What to work on. Reproduce every one of the following records verbatim, preserving each line without alteration.
==================================================
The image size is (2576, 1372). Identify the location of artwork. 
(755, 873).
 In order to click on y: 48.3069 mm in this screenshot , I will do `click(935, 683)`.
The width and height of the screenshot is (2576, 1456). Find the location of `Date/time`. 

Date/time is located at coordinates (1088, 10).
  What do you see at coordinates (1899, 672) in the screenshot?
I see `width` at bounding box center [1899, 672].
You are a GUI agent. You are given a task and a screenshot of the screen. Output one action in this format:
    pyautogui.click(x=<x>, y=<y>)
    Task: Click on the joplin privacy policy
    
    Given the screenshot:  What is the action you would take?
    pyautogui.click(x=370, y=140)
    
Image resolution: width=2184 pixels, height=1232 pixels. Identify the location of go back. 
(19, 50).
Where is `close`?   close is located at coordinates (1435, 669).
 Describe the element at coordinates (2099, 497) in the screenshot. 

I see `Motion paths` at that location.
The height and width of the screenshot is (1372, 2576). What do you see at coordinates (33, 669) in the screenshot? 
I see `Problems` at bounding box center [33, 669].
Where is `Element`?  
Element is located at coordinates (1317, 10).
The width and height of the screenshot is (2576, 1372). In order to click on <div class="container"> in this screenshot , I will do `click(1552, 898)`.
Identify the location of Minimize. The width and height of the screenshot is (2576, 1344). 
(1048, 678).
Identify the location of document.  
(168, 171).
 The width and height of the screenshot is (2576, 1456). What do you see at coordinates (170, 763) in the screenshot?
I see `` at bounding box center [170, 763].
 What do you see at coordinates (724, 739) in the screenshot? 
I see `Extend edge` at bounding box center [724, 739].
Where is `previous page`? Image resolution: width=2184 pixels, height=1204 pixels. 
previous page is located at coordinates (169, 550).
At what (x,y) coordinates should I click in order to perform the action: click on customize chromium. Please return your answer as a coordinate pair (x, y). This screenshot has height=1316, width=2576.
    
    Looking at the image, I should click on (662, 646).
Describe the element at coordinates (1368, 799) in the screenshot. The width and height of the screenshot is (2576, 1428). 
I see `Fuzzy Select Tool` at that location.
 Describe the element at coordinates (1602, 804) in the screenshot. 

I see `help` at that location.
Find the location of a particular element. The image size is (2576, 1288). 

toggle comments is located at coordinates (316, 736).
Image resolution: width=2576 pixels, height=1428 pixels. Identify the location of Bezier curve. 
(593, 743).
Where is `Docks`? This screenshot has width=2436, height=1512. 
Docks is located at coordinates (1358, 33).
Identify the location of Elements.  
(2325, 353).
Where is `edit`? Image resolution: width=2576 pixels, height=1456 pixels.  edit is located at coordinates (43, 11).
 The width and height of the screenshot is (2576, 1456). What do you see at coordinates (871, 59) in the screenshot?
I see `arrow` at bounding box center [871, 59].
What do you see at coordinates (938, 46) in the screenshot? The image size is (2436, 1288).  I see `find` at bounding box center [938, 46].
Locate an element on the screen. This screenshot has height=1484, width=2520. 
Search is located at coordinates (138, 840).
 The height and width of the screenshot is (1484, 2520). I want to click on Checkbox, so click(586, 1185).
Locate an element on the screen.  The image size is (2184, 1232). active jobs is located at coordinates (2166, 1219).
==================================================
Reply to the task.
The image size is (2576, 1372). Identify the location of artwork. 
(755, 873).
 In order to click on y: 48.3069 mm in this screenshot , I will do `click(935, 683)`.
The width and height of the screenshot is (2576, 1456). Find the location of `Date/time`. 

Date/time is located at coordinates (1088, 10).
  What do you see at coordinates (1899, 672) in the screenshot?
I see `width` at bounding box center [1899, 672].
You are a GUI agent. You are given a task and a screenshot of the screen. Output one action in this format:
    pyautogui.click(x=<x>, y=<y>)
    Task: Click on the joplin privacy policy
    
    Given the screenshot:  What is the action you would take?
    pyautogui.click(x=370, y=140)
    
Image resolution: width=2184 pixels, height=1232 pixels. Identify the location of go back. 
(19, 50).
Where is `close`?   close is located at coordinates (1435, 669).
 Describe the element at coordinates (2099, 497) in the screenshot. 

I see `Motion paths` at that location.
The height and width of the screenshot is (1372, 2576). What do you see at coordinates (33, 669) in the screenshot? 
I see `Problems` at bounding box center [33, 669].
Where is `Element`?  
Element is located at coordinates (1317, 10).
The width and height of the screenshot is (2576, 1372). In order to click on <div class="container"> in this screenshot , I will do `click(1552, 898)`.
Identify the location of Minimize. The width and height of the screenshot is (2576, 1344). 
(1048, 678).
Identify the location of document.  
(168, 171).
 The width and height of the screenshot is (2576, 1456). What do you see at coordinates (170, 763) in the screenshot?
I see `` at bounding box center [170, 763].
 What do you see at coordinates (724, 739) in the screenshot? 
I see `Extend edge` at bounding box center [724, 739].
Where is `previous page`? Image resolution: width=2184 pixels, height=1204 pixels. 
previous page is located at coordinates (169, 550).
At what (x,y) coordinates should I click in order to perform the action: click on customize chromium. Please return your answer as a coordinate pair (x, y). This screenshot has height=1316, width=2576.
    
    Looking at the image, I should click on (662, 646).
Describe the element at coordinates (1368, 799) in the screenshot. The width and height of the screenshot is (2576, 1428). 
I see `Fuzzy Select Tool` at that location.
 Describe the element at coordinates (1602, 804) in the screenshot. 

I see `help` at that location.
Find the location of a particular element. The image size is (2576, 1288). 

toggle comments is located at coordinates (316, 736).
Image resolution: width=2576 pixels, height=1428 pixels. Identify the location of Bezier curve. 
(593, 743).
Where is `Docks`? This screenshot has width=2436, height=1512. 
Docks is located at coordinates (1358, 33).
Identify the location of Elements.  
(2325, 353).
Where is `edit`? Image resolution: width=2576 pixels, height=1456 pixels.  edit is located at coordinates (43, 11).
 The width and height of the screenshot is (2576, 1456). What do you see at coordinates (871, 59) in the screenshot?
I see `arrow` at bounding box center [871, 59].
What do you see at coordinates (938, 46) in the screenshot? The image size is (2436, 1288).  I see `find` at bounding box center [938, 46].
Locate an element on the screen. This screenshot has height=1484, width=2520. 
Search is located at coordinates (138, 840).
 The height and width of the screenshot is (1484, 2520). I want to click on Checkbox, so click(586, 1185).
Locate an element on the screen.  The image size is (2184, 1232). active jobs is located at coordinates (2166, 1219).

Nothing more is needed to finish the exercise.